Attorney Fred Wertheimer has helped write every campaign finance reform law since 1974. He observes that in the modern political world, members of Congress can and do set up joint fundraising committees that in turn funnel money to candidates.
Without the aggregate limits, "the speaker of the House or the Democratic leader of the House could go to Mr. McCutcheon and ask him for a check for well over $2 million," says Wertheimer, "and it is that relationship — that $2 million solicited by a powerful officeholder and given by a donor — that creates the corruption relationship that the court says Congress can prohibit."
That's "just a scare tactic," replies Bopp. "They can't point to a single instance where this has ever happened. That tells you that this is just rank speculation."
Speculation or not, the fact is that soliciting or giving such aggregate amounts has been illegal for almost 40 years.
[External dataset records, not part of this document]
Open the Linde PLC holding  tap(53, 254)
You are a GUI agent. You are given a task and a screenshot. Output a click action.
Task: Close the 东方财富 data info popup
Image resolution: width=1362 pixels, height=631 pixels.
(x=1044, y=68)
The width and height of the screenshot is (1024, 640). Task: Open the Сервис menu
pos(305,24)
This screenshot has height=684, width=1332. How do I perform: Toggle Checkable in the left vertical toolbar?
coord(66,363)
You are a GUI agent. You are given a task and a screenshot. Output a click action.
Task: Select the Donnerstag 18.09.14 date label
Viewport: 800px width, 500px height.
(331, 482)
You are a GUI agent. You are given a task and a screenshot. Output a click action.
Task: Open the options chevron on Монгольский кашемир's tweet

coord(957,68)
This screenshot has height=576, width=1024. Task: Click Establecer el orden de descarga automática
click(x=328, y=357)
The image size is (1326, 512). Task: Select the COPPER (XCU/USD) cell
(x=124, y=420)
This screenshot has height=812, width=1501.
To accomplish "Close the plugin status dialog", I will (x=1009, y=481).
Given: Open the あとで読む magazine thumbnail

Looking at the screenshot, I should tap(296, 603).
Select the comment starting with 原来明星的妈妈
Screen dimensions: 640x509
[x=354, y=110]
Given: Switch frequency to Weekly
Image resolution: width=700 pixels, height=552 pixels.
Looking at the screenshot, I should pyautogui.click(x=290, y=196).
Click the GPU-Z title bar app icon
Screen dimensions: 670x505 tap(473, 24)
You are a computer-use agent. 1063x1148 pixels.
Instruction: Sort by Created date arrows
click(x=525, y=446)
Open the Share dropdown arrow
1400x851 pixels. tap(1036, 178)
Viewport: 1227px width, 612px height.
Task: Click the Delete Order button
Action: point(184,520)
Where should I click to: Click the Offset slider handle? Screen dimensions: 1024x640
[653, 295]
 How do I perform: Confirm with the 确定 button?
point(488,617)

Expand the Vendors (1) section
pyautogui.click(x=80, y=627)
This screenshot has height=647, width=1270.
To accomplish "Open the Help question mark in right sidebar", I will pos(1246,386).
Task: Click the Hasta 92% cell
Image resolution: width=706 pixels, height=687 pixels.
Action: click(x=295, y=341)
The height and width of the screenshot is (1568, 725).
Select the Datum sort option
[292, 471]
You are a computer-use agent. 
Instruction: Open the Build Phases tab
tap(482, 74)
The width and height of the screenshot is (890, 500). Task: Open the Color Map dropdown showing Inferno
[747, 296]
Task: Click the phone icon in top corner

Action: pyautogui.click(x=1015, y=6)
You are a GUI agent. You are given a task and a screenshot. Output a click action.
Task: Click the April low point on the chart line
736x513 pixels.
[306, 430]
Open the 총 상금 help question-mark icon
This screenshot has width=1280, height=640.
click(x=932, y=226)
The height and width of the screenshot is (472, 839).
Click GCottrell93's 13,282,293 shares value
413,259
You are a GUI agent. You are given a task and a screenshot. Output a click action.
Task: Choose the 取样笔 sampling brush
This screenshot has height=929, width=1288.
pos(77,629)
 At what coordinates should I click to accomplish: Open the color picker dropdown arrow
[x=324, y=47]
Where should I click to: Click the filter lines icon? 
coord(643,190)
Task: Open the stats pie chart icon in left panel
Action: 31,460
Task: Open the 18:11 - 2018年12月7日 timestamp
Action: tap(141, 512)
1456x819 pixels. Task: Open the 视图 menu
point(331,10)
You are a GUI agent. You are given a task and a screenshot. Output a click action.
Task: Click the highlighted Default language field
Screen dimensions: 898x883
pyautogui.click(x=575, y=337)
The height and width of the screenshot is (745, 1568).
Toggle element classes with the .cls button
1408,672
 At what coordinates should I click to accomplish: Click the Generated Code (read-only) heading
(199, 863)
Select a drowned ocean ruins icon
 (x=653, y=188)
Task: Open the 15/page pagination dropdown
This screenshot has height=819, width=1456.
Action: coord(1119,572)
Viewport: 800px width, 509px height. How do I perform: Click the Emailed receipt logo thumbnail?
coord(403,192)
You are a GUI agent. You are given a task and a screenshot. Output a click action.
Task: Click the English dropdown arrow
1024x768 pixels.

And if the aggregate caps are invalidated, the next challenge almost certainly would be to the current limits on individual contributions to candidates — $2,600 to each candidate per election.
In the 2012 election cycle, approximately 1,700 donors bumped up against the aggregate limit of about $123,000. Those individuals, and others, would likely be willing to give more.
The issue has divided the parties, with Democrats generally supporting contribution limits, and Republicans against. Indeed, McCutcheon's Republican allies in this case, the Republican National Committee and Senate Republican leader Mitch McConnell, are asking the Supreme Court to adopt a standard that very likely would invalidate all contribution limits right now, not just aggregate caps.
They maintain that contribution limits distort the political process by, in essence, forcing donors to give large amounts of money to outside political groups, instead of directly to the candidates these donors would prefer to support if there were no limits.
What is needed in the modern political system, argues lawyer Bopp, is more money, not less. The public doesn't "even know who their congressman is or their senator is or ... who the vice president is. That means not enough money is being spent on politics" to inform the public, he contends.
That's a proposition that is hotly disputed.
Wertheimer notes that in the 2012 election, the parties and candidates raised $5.2 billion, almost all of it under the existing limits. Increasingly, congressional and presidential races are funded by the top 1 percent of the wealthiest Americans, according to the nonpartisan Sunlight Foundation. The system, Wertheimer says caustically, is "hardly starving" for money, but it is at a critical juncture in another sense.
"The stakes in this case are enormous," he says. "If this court were to strike down the aggregate limits ... it would create a new system of legalized bribery, which we haven't seen for decades." And if the court were to strike down contribution limits in general, he adds, "we're back in the 1870s in terms of the ability of political money to buy and own our officeholders."
Harvard Law professor Lawrence Lessig argues in a friend-of-the-court brief that the Founding Fathers, in writing the Constitution, were most worried about just this sort of "institutional corruption." They had experienced the king's corruption of the British Parliament with money and favors, and they didn't want the same thing happening in the United States.
That view, however, may be a tough sell at the U.S. Supreme Court. The court, albeit it by 5-to-4 majorities, has reversed its approach to campaign finance cases in recent years. The only two justices on the modern court who also served in elected office — Sandra Day O'Connor and David Souter — are retired now. They and other justices who supported limits on political money have been replaced by justices who see the issue instead as a question of free speech.